Harper’s threaten to dislodge The NewYorker as my favourite magazine. Drifting away from my usual course, I entered Victoria Plaza’s second floor Bookshop the other day and discovered an old Harper’s issue on its shelves, marked P20.00. When I opened the plastic-wrapped copy after I paid, the cover page immediately detached from its main body, and the pen scratches that I thought was only on its plastic cover, were actually scribbled on its cover, right on top of the caricature of William Finnegan’s title essay on the “Economics of Empire.” I threw the cashier a puzzled, and then, an accusatory look. The cashier pretended not to notice. Feeling very much cheated and duped, I was about to open my mouth to complain. But realizing that the cashier did not really valued or cared for what I valued, anyway, I decided to keep quiet.
At home, with the help of a scotch tape, scissors and all the love I could muster, I restored the old Harper’s back to its old glory and respectability. I still glanced with pain and grave irritation at the pen scribbling on its cover, but reading its pages, I began to delight on its highly-critical essays, which are ironic and iconoclastic at their best. But what I really appreciated were the artworks on its pages, announcing exhibits of certain artists on certain dates somewhere.
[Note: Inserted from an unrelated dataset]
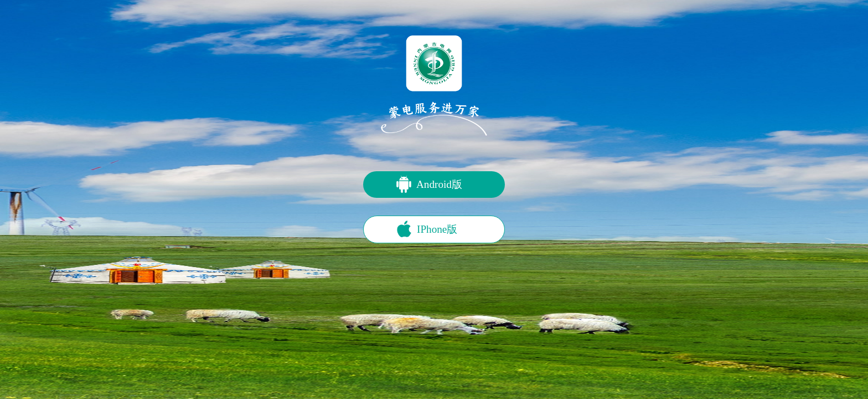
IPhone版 (437, 229)
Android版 (439, 184)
I was particularly drawn by Keith Carter's art photo, “Conversation with an Owl,” and kept returning to it over and over again, marveling at the owl, a small object depicted in sharp focus, in contrast to the blurred figure of a man, crouching before it.
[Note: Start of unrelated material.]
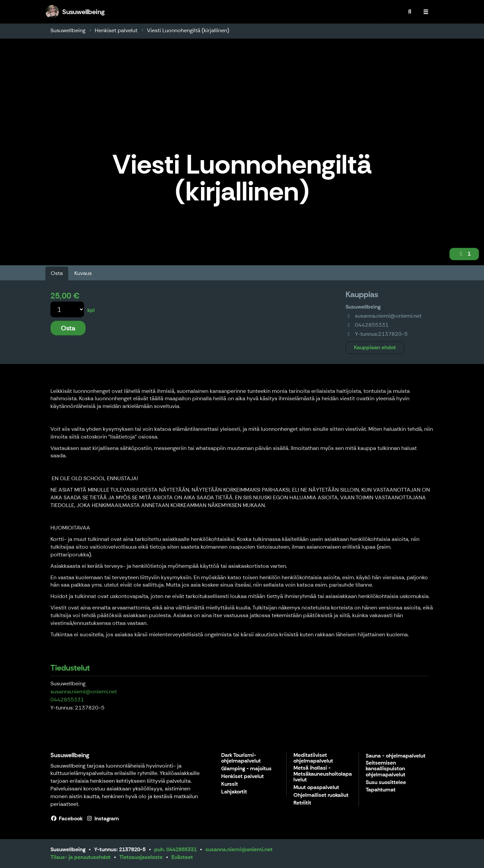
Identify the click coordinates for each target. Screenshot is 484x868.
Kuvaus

Monday, September 16, 2013

Eons ago, five months ago

On March 24, 2013, I had a very difficult time navigating my life. My table, as usual, was in a state of disarray. I could hardly touch anything. I was bothered by my pile of books gathering dust on top of that table. They included the upturned copy of Mark Twain’s "Letters from the Earth," which I promised to return back to Sheilfa’s pile at the Inquirer; "Soldedad’s Sister," which I reread again after an (almost) violent argument with Tyrone, who was furious that Butch Dalisay wrote about some disillusioned activist in his earlier book “Killing Time in a Warm Place,” when there were lots of activists who were not disillusioned; D’s copies of Paulynn Sicam’s "Heart and Mind" and Newsbreak’s "The Seven Deadly Deals," to read while we’re finishing our book, "State of Fear" and D was about to deliver a son; Lexa Rosean’s "Tarot Power," which served as my amulet against bad energy and souring friendships; Sheilfa’s Willa Cather’s "The Pioneer," on top of Ninotchka Rosca’s "State of War" on top of Ann Perry’s "The Street" on top of "The Joy of Yoga," which Prateesh and me bought in a bookstore somewhere near the SM North Edsa’s in 2009, the year Prateesh told me her Ma loved yoga but she could never take to it; DM Tomas' "Alexander Solzhenitsyn," someone's "Media Law," and "Stop the Killings in the Philippines" at the bottom. They were all gathering dust because I can’t touch them yet; I was still in the midst of Doris Lessing's "Briefing for a Descent into Hell" and Thomas Hardy’s biography written by his wife Florence, but which, University of Kent professor Michael Irwin said Thomas Hardy must have written himself.

Thursday, September 12, 2013

Heartbroken

I keep posting nonsense here because the trip that would have brought me to see dear old Prateesh in Penang, Malaysia, got canceled and it really, really, really broke my heart.